[Stored records]

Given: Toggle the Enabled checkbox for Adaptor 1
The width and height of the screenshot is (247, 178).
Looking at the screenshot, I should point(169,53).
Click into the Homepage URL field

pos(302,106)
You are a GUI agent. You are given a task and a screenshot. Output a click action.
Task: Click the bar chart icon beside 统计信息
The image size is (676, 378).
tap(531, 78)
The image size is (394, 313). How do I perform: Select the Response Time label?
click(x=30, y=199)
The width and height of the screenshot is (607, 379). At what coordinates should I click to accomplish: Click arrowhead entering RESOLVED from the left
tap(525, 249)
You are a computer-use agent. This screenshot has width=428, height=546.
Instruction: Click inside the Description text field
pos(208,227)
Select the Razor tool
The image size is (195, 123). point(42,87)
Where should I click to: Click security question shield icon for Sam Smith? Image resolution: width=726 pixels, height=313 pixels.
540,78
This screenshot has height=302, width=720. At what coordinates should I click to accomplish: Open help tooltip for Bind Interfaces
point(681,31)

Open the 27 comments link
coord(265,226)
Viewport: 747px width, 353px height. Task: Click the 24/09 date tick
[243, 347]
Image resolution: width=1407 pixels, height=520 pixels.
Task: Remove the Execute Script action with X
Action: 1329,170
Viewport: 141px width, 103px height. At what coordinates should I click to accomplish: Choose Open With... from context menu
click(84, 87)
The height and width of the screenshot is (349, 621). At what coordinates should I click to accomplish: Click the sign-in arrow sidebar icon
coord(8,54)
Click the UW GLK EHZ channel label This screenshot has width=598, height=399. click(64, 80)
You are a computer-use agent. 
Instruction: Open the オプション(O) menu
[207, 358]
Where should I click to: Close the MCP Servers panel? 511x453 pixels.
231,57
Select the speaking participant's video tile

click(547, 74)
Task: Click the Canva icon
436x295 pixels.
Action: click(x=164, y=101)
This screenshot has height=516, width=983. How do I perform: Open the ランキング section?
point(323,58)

What this task involves: Considering only the data above, return the lines in which "computer" occurs.

Answer to this task:
You are a computer-use agent. This screenshot has width=428, height=546.
You are a computer-use agent. 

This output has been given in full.